Madrid, España, 09 de Mayo 2020. Mascarillas y guantes para moverse por unas instalaciones desinfectadas para la ocasión, grupos de seis jugadores manteniendo la distancia de seguridad entre ellos y el mono de trabajo ya enfundado desde casa para evitar el uso de los vestuarios. Son a grandes rasgos las medidas que marcar el protocolo de LaLiga durante los entrenamientos individuales permitidos desde esta semana.
Los dos campos anexos de hierba natural iban a convertirse en el escenario de los grupos de futbolistas que se iban a ir sucediendo siguiendo su escrupuloso turno. El tercero, alejado de estos, quedaba destinado para que Oblak, Adán y Dos Santos se ejercitaran bajo las órdenes de Pablo Vercellone. Un control de temperatura, sin bajarse del coche, era el recibimiento del enfermero Gorka. Después, unos grupos circulaban hasta la vera de un terreno de juego y otros se dirigían hasta el aparcamiento más próximo a los vestuarios para completar su recorrido a pie. Era la manera de reducir los movimientos por el interior de la Ciudad Deportiva a la máxima expresión.

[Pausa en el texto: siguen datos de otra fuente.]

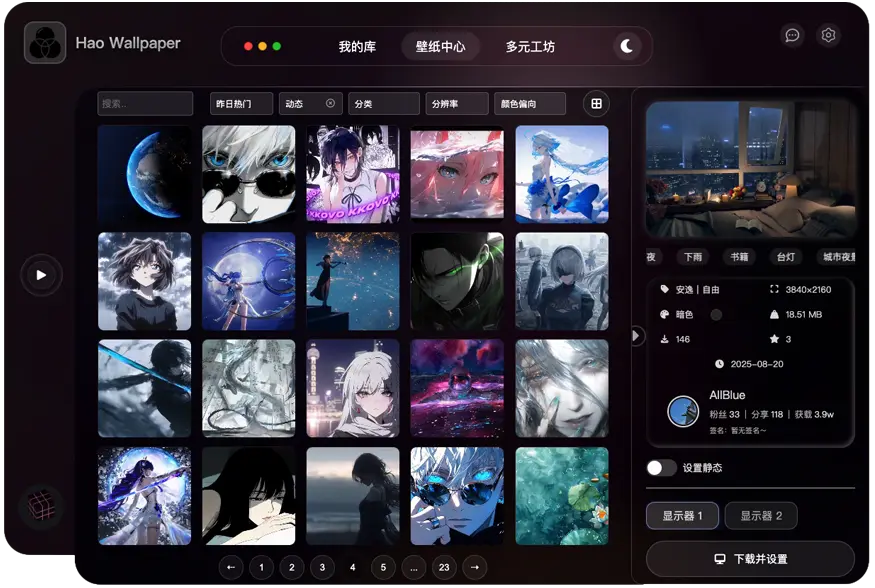Click the 下载并设置 button
Viewport: 875px width, 588px height.
click(750, 559)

DOS SILLAS A MODO DE TAQUILLA SOBRE EL VERDE
Una vez que se disponía a pisar la hierba, cada jugador se encontraba con dos sillas que hacían las veces de taquilla. Allí dejaba sus pertenencias y cambiaba su calzado antes de enfilar su espacio de trabajo. En ellas también disponía de una toalla y de una botella de agua. Era su particular vestuario, pues una vez concluida la sesión, volvía a acudir allí, se aplicaba el gel desinfectante que le esperaba para poder lavarse las manos, se enfundaba los guantes y la mascarilla y recorría el camino inverso hacia su coche.

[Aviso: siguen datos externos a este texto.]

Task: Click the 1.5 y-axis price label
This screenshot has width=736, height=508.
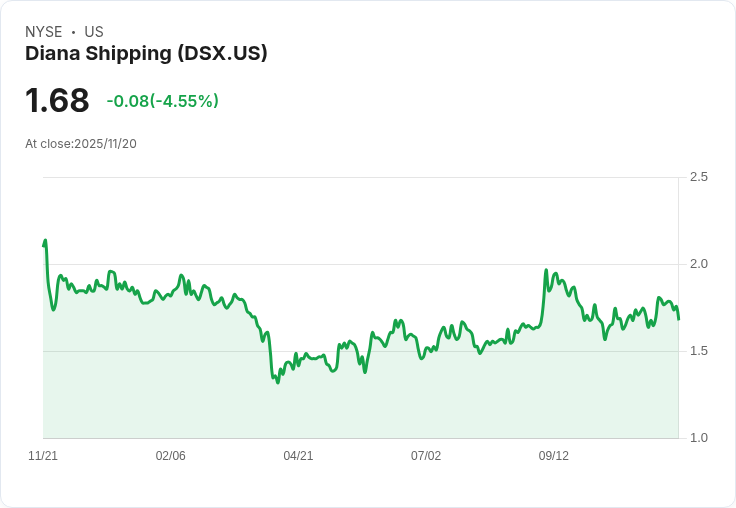Action: tap(699, 351)
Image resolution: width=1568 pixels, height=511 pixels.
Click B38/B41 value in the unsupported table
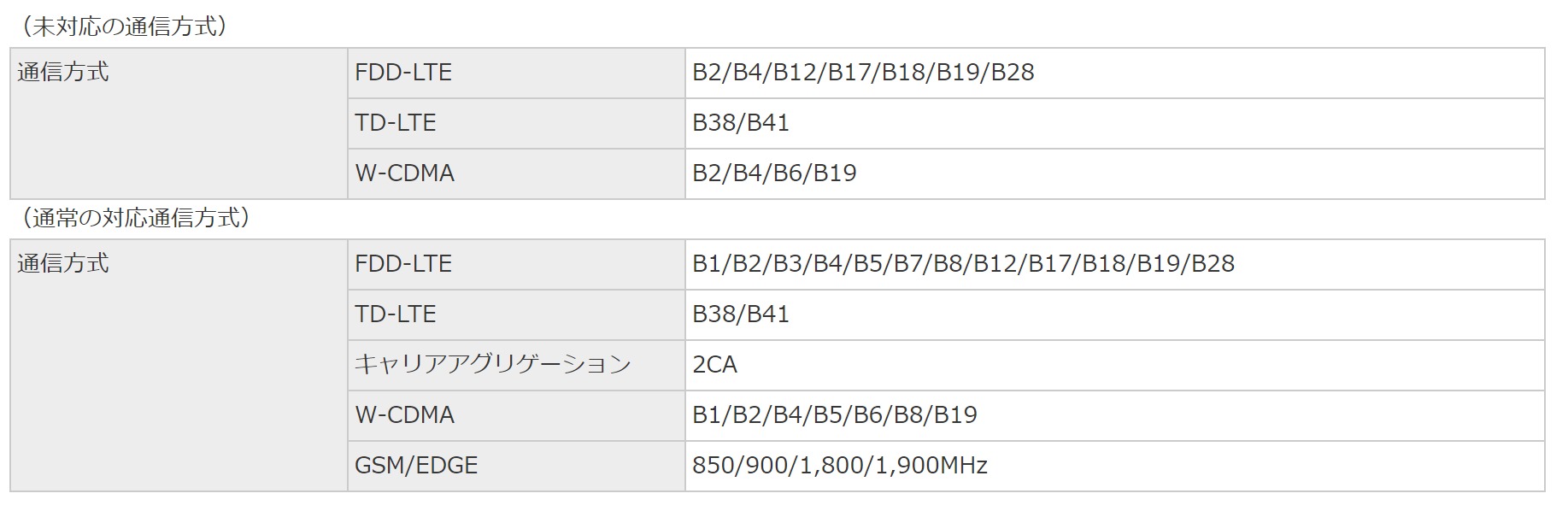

DOS TÉCNICOS POR CAMPO, UN BALÓN POR JUGADOR
Simeone y el Profe Ortega en uno de los campos y Nelson Vivas y Carlos Menéndez en el otro, dirigían los ejercicios, siempre cumpliendo el protocolo, ataviados con guantes y mascarillas y evitando acercarse a ninguno. Así permanecerían durante las tres horas en las que fueron recibiendo a los distintos grupos de futbolistas. Cuando el plan exigía el uso del balón, cada jugador tenía el suyo propio, del mismo modo que cuando tenían que echar mano de cualquier otro tipo material para el trabajo físico. El trabajo, pese a que los grupos eran de seis jugadores (los centrales en uno, los mediocentros en otro, los delanteros en otro….) siempre se desarrollaba en parejas… separadas.

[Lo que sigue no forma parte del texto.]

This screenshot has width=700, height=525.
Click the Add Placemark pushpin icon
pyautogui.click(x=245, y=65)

UTILLEROS: EL BALÓN SÓLO SE TOCA PARA DESINFECTARLO
Pese a que habitualmente los utilleros del Atlético suelen apoyar en los ejercicios de los futbolistas a modo de recogepelotas, en esta ocasión ni se acercaban al balón. Sólo había una excepción, el intervalo que discurría entre cada grupo y grupo, cuando aprovechaban para desinfectar por completo el esférico y dejarlo listo para el siguiente. De este modo, eran los propios jugadores los que tenían que ir detrás de la bola cuando se les escapaba.